**TASK MATERIAL:**
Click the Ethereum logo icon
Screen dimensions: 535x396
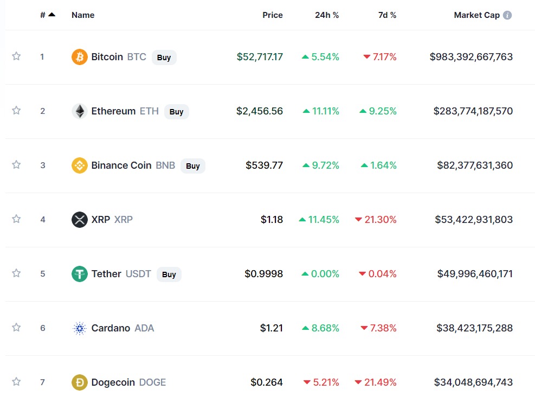[79, 111]
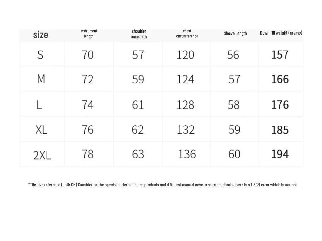Select the "Down fill weight (grams)" header

[281, 33]
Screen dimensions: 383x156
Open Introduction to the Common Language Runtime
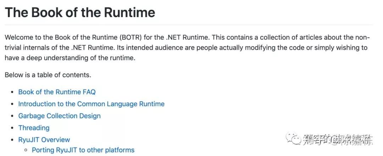(x=91, y=104)
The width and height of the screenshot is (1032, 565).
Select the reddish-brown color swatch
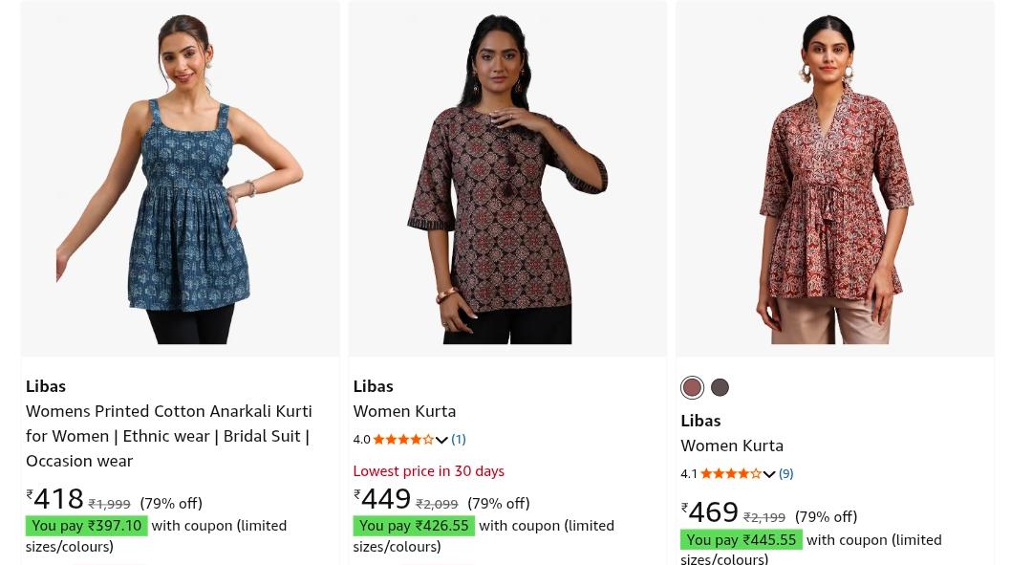click(692, 387)
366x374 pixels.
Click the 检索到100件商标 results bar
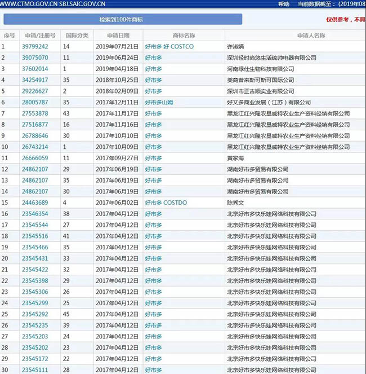click(x=122, y=20)

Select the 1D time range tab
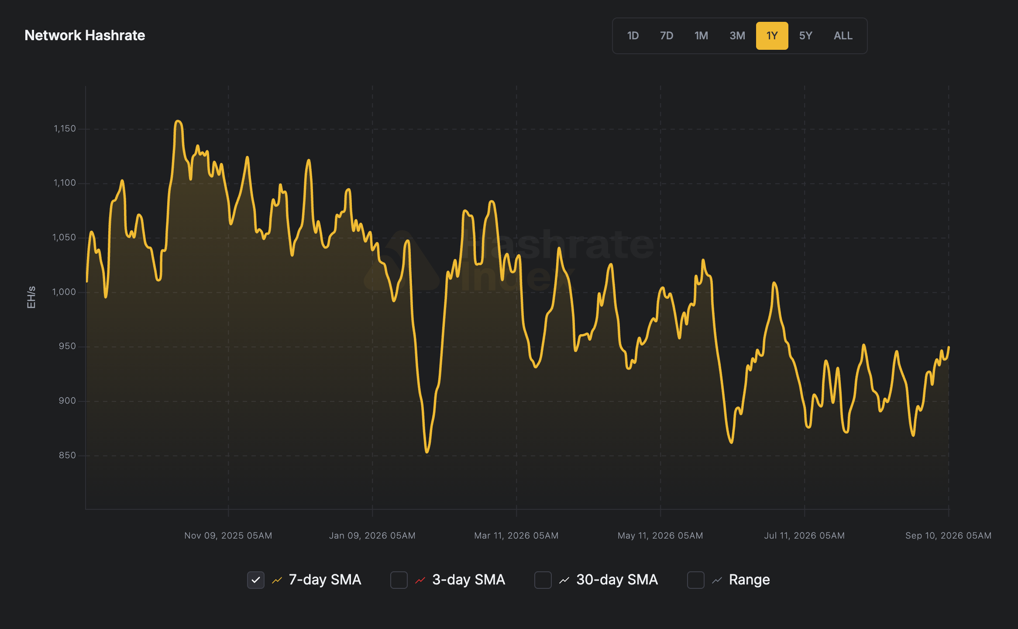coord(633,36)
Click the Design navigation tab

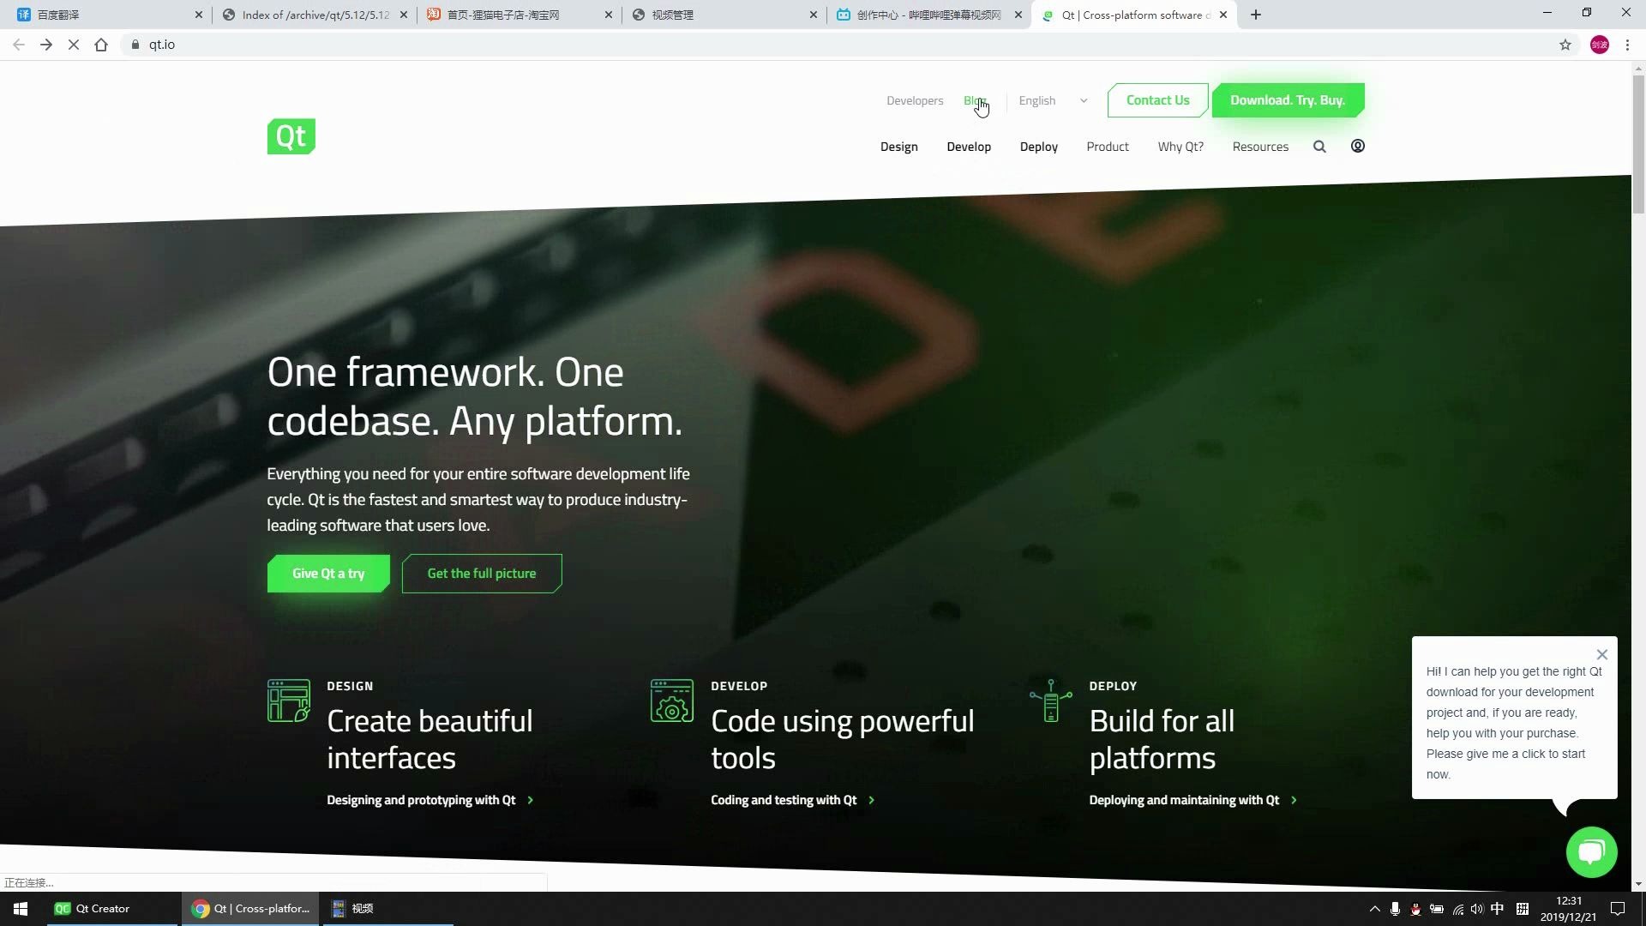[898, 146]
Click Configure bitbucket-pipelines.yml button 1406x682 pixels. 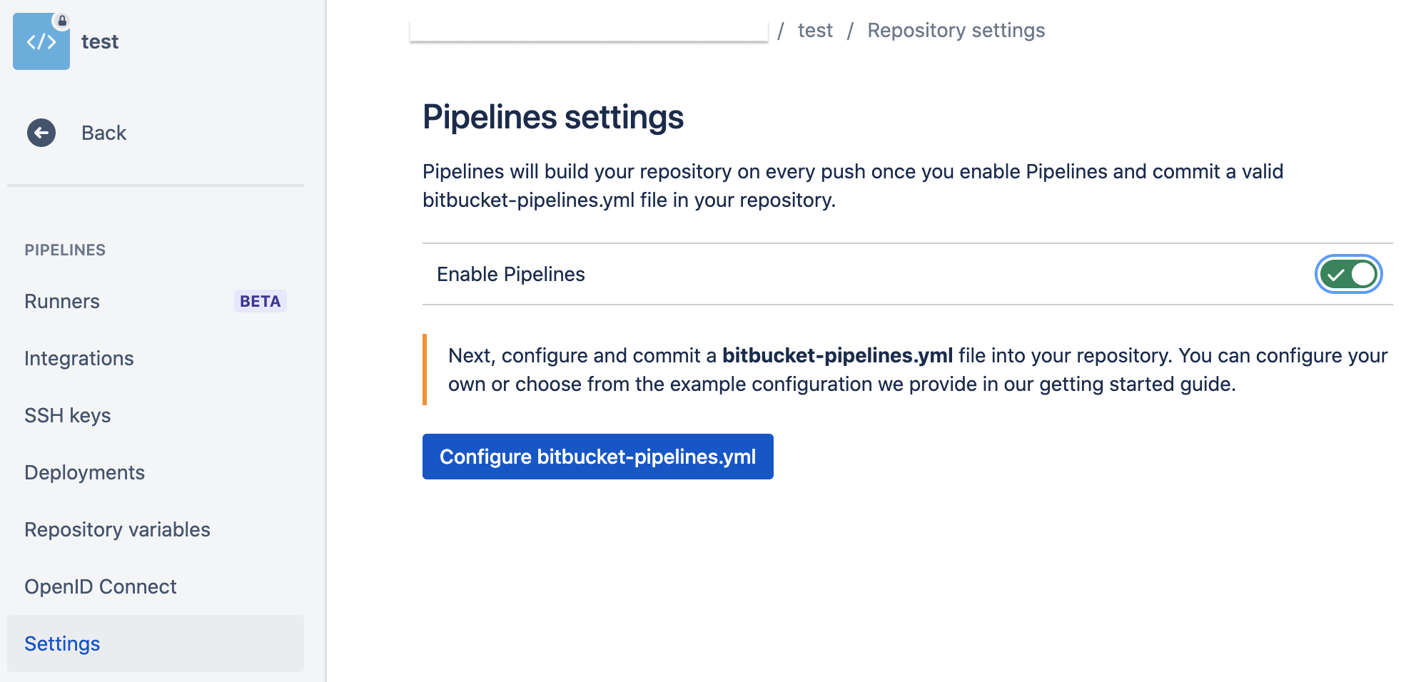tap(597, 457)
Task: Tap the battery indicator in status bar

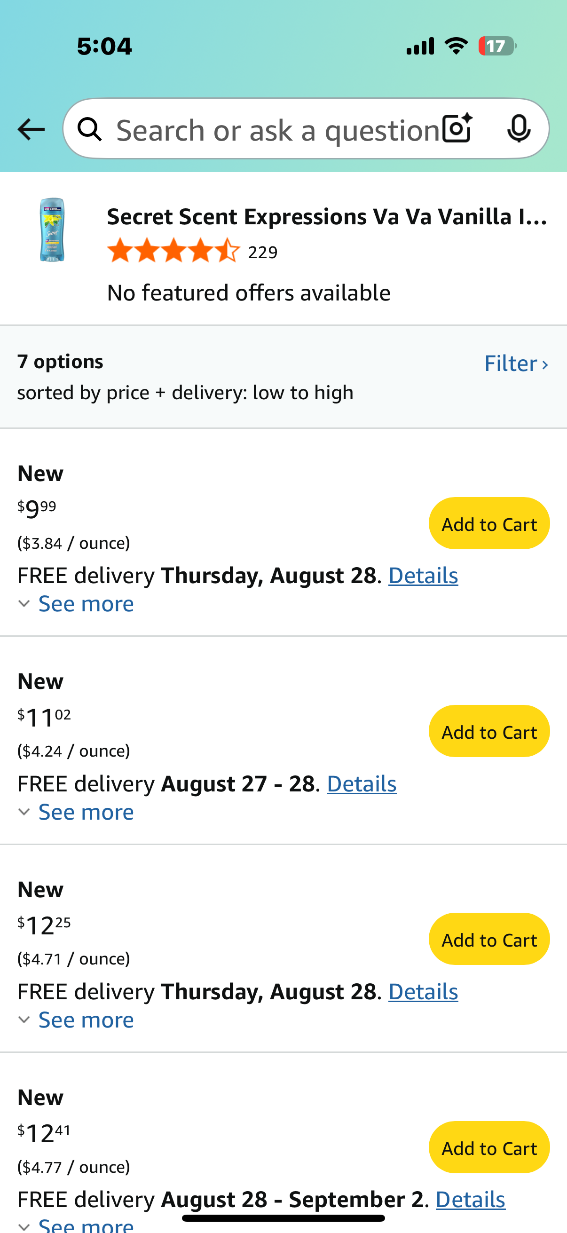Action: (x=497, y=46)
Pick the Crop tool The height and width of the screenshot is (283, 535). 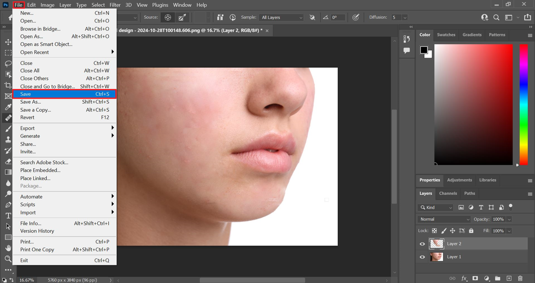coord(8,85)
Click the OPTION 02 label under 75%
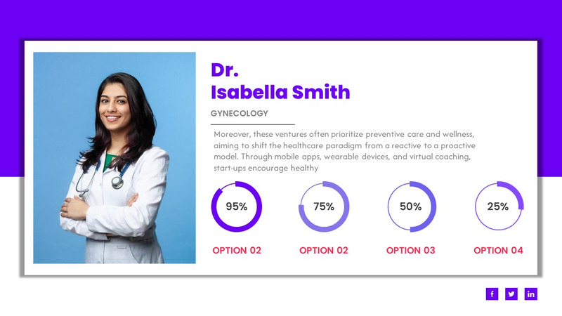 point(324,250)
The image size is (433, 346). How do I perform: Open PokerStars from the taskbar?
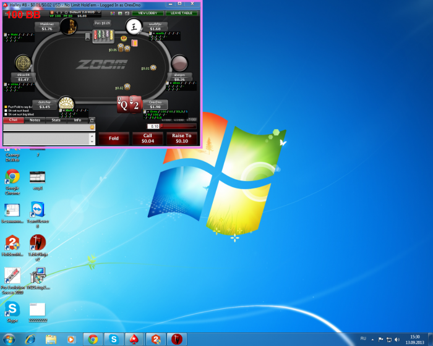pyautogui.click(x=133, y=339)
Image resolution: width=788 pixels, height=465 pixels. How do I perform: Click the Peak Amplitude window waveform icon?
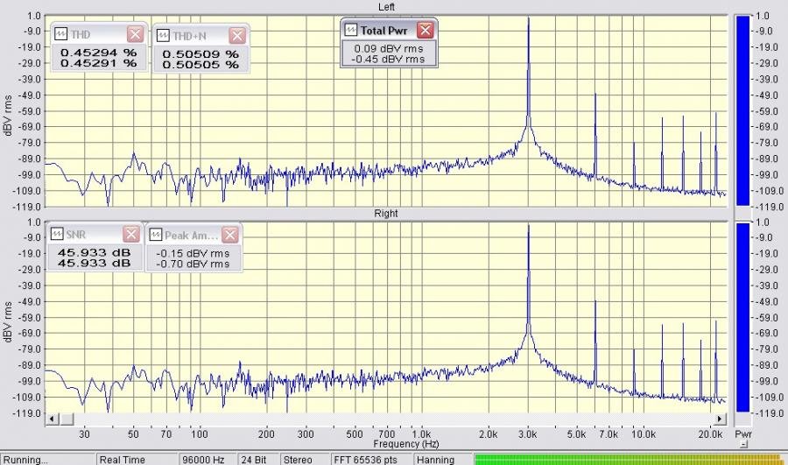click(x=157, y=235)
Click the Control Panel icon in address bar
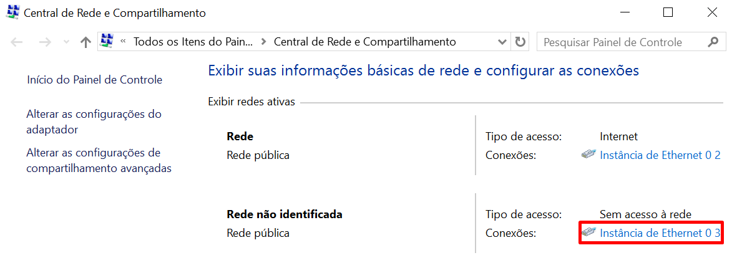Viewport: 732px width, 273px height. [107, 42]
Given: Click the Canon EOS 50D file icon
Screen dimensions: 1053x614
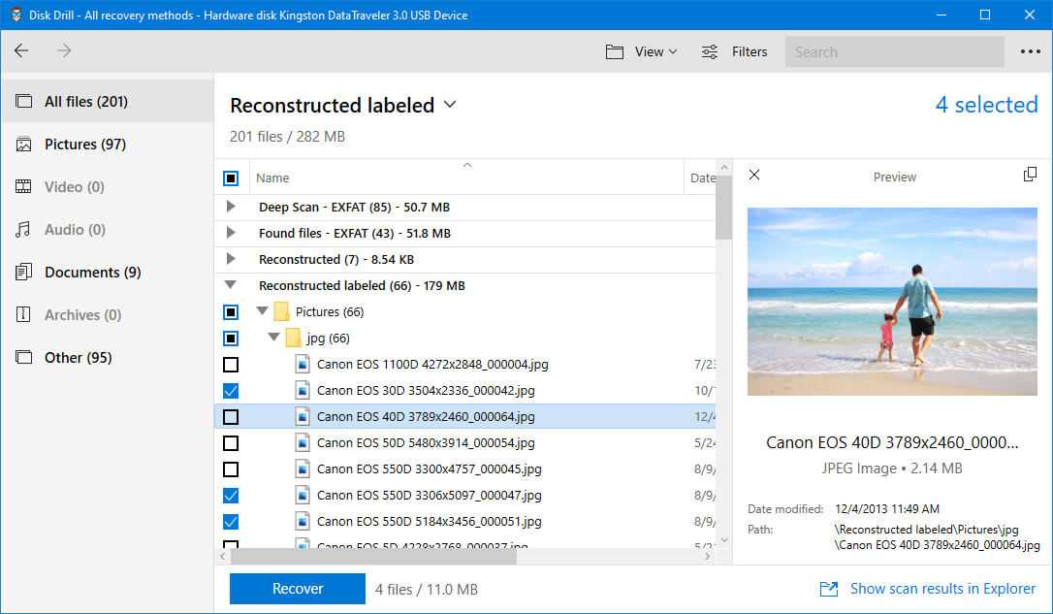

**PROBLEM REQUIREMENTS:**
Repeat only what runs from the first line of the records above to the line with "The width and", both included, word for word, minus the pictures.

**ANSWER SPACE:**
Click the Ethereum logo icon
Screen dimensions: 535x396
[79, 111]
Select the "Down fill weight (grams)" header

[281, 33]
Screen dimensions: 383x156
Open Introduction to the Common Language Runtime
(x=91, y=104)
The width and height of the screenshot is (1032, 565).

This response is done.